The new firm, dubbed “Moxie Media,” has been handing out a pitch deck that describes the talent agency business as in “free fall” and ripe for poaching, according to a new report from The Hollywood Reporter.

“The agency’s [sic] equity value is in free fall, there has never been a better time to recruit high-end representatives away from their current incumbent. We have never seen more high-end representatives ready to leave these institutions,” reads the undated 20-page investor presentation.

The document compares its backers, including ex-CAA rep Peter Micelli, to the founders of top agencies WME and CAA. “All the principals of Moxie Media are higher-level and more established in the business than when Mike Ovitz & Ron Meyer formed CAA” or when Ari Emanuel and Tom Strickler created Endeavor, the document said.

News of the fledgling agency, which broke on Aug. 23, sent Hollywood into a tizzy as it became clear that the Micelli-led company had already lured a dozen senior agents from top firms like CAA, UTA and WME to form a management firm backed by Cohen, a hedge fund trader and art collector worth $14 billion.

Hollywood insiders initially tried to shrug off the startup as a matter of course, explaining that management companies pose little threat to talent agencies because most stars have both an agent and a manager and some agents naturally leave their agencies to become managers.

But behind the scenes, tongues were wagging and agency sources are buzzing that Moxie had designs on becoming an agency “eventually.” And as The Post reported on Aug. 24, Hollywood insiders have already begun to look for ways to discredit the new firm, including through Cohen’s support for President Trump, who is not terribly popular in Hollywood.

Cohen supported Chris Christie in the 2016 GOP primary before giving $1 million to Trump’s inauguration. But the hedgie and his wife have also been generous donors to New York Gov. Andrew Cuomo, a Democrat.

A rep for Moxie did not return requests seeking comment.

Reports of the pitch deck are giving Tinseltown’s agencies even more reason to fret over losing their top executives — and their stars.

“Focus is on the top 1% of celebrities in the entertainment & sports space,” the pitch reads. “We will be pushing celebrities to build company value and insisting they understand the need to diversify their businesses. Helping to create a narrative for what their company and career stands for. Specificity and expertise create the next wave of curators.”
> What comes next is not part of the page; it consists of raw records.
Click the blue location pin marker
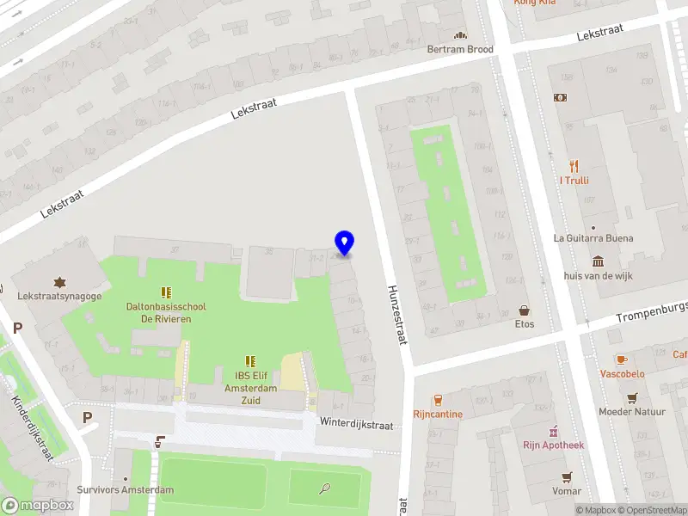pyautogui.click(x=344, y=243)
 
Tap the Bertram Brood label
pyautogui.click(x=460, y=49)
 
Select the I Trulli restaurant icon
pyautogui.click(x=573, y=166)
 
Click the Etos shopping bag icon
pyautogui.click(x=524, y=310)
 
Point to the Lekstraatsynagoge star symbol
pyautogui.click(x=59, y=282)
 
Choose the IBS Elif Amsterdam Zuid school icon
pyautogui.click(x=250, y=362)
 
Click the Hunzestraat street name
pyautogui.click(x=396, y=315)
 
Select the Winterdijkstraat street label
pyautogui.click(x=356, y=425)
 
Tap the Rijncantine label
pyautogui.click(x=438, y=414)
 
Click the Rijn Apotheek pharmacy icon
pyautogui.click(x=554, y=431)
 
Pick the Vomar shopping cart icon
pyautogui.click(x=566, y=476)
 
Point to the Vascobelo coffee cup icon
pyautogui.click(x=621, y=359)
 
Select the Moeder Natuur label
pyautogui.click(x=632, y=412)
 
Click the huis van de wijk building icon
pyautogui.click(x=598, y=261)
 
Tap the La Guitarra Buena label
pyautogui.click(x=593, y=238)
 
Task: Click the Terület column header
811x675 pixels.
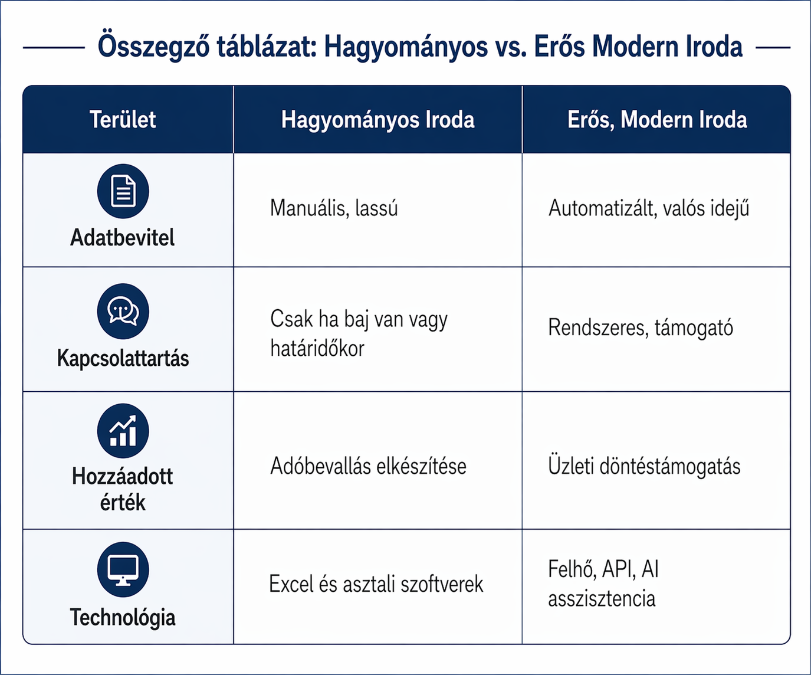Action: (x=123, y=119)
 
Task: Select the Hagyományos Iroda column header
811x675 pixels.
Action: (x=377, y=119)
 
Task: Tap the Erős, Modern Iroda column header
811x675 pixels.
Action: (x=657, y=119)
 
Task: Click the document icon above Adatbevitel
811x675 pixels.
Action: (x=123, y=191)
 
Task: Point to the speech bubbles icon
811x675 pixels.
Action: (x=123, y=311)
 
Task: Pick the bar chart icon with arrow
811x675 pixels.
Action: (x=123, y=431)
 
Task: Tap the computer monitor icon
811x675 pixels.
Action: (x=123, y=569)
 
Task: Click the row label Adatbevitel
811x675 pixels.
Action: (x=122, y=237)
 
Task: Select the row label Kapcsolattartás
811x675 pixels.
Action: (x=123, y=358)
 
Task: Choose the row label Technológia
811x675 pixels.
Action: (x=122, y=617)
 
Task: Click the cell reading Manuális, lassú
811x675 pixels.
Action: (x=334, y=208)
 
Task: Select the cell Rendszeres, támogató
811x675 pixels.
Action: (x=641, y=328)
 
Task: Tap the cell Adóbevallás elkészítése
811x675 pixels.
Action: (x=368, y=466)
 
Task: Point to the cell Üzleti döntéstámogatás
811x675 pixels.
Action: (x=644, y=466)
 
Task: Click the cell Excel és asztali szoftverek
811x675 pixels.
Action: (x=376, y=584)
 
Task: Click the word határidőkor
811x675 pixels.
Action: (x=317, y=348)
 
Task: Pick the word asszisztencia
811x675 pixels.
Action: (x=602, y=598)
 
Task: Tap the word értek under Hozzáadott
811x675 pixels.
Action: (x=123, y=503)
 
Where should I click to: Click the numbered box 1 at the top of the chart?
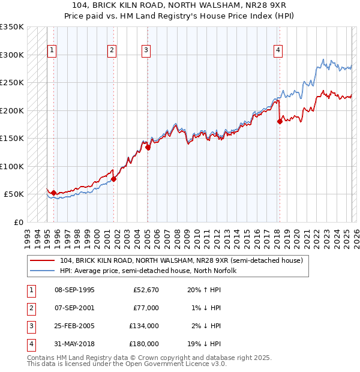pos(52,51)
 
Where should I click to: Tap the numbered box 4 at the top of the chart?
pos(278,51)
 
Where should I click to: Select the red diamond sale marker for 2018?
pos(280,121)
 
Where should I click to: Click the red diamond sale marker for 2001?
pos(113,179)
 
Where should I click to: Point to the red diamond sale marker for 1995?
pos(53,193)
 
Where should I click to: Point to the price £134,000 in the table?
pos(144,326)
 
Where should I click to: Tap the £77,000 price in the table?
pos(146,308)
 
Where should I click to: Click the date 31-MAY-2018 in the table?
pos(74,344)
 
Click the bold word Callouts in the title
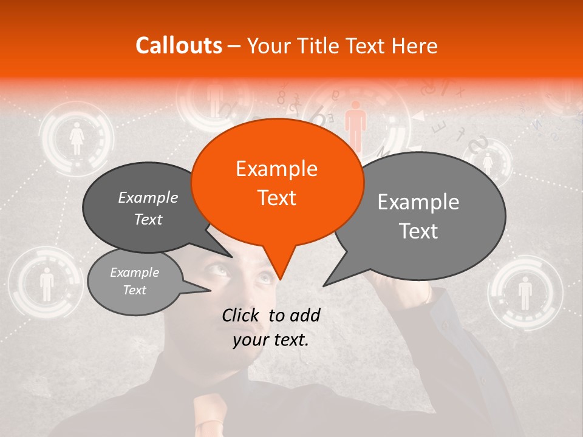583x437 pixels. click(x=179, y=46)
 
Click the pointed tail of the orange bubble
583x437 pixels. click(x=279, y=267)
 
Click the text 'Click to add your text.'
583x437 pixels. click(x=271, y=328)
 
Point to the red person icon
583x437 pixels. click(x=355, y=124)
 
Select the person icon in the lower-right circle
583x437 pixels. click(x=525, y=293)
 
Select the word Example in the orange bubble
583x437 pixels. click(x=277, y=168)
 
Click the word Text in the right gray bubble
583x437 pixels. click(x=419, y=231)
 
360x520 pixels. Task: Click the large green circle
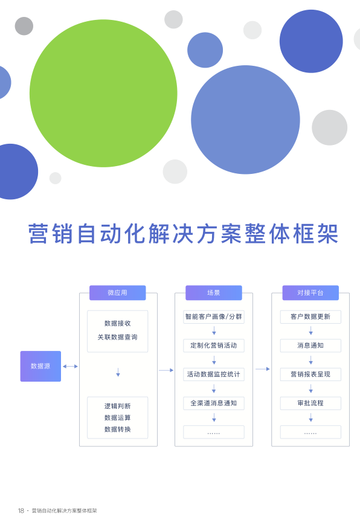pos(103,93)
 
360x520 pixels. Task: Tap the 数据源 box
pos(40,366)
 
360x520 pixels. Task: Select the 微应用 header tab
pos(117,293)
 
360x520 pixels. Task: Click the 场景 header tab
pos(214,293)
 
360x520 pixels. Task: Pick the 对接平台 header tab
pos(310,293)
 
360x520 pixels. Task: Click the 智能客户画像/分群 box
pos(214,316)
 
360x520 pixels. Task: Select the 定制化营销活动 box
pos(214,345)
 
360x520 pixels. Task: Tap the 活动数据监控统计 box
pos(214,374)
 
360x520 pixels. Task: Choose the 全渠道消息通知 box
pos(214,403)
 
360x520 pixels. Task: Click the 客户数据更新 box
pos(310,316)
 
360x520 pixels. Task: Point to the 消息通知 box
pos(310,345)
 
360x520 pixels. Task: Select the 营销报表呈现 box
pos(310,374)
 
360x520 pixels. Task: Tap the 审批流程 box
pos(310,403)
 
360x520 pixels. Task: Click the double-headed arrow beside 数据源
pos(70,367)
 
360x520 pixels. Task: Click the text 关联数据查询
pos(117,337)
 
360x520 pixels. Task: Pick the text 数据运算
pos(117,417)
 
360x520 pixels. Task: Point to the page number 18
pos(21,511)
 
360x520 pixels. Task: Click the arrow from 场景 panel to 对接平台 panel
pos(263,369)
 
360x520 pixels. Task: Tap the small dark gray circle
pos(24,26)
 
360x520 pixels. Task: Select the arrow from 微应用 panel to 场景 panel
pos(166,370)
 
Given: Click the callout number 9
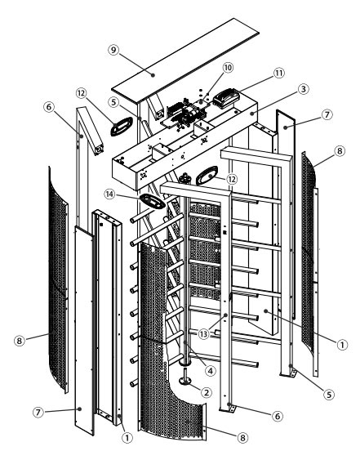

The business model calls for Moxie to build companies around its stars, including products and branding. Moxie would take one-third of the company, the celebrity one-third, and a third-party investor one-third.

In order to “capture real wealth,” celebrities need to own their own businesses, according to the slide deck. A slide called “The Boiling Frog” depicting a cartoon frog in hot water takes a shot at Hollywood’s current dealings with celebrities, saying they have been moving to a “work for hire” model as film and TV companies have “capped all long-term upside.”

The document also describes the standoff between major agencies and the Writers Guild of America as the “worst rift in the history of the entertainment business.” The company tells potential investors in the deck: “Moxie Media is recruiting top literary agents to develop a representation business of high-level showrunners for the first time in the history of the management space.”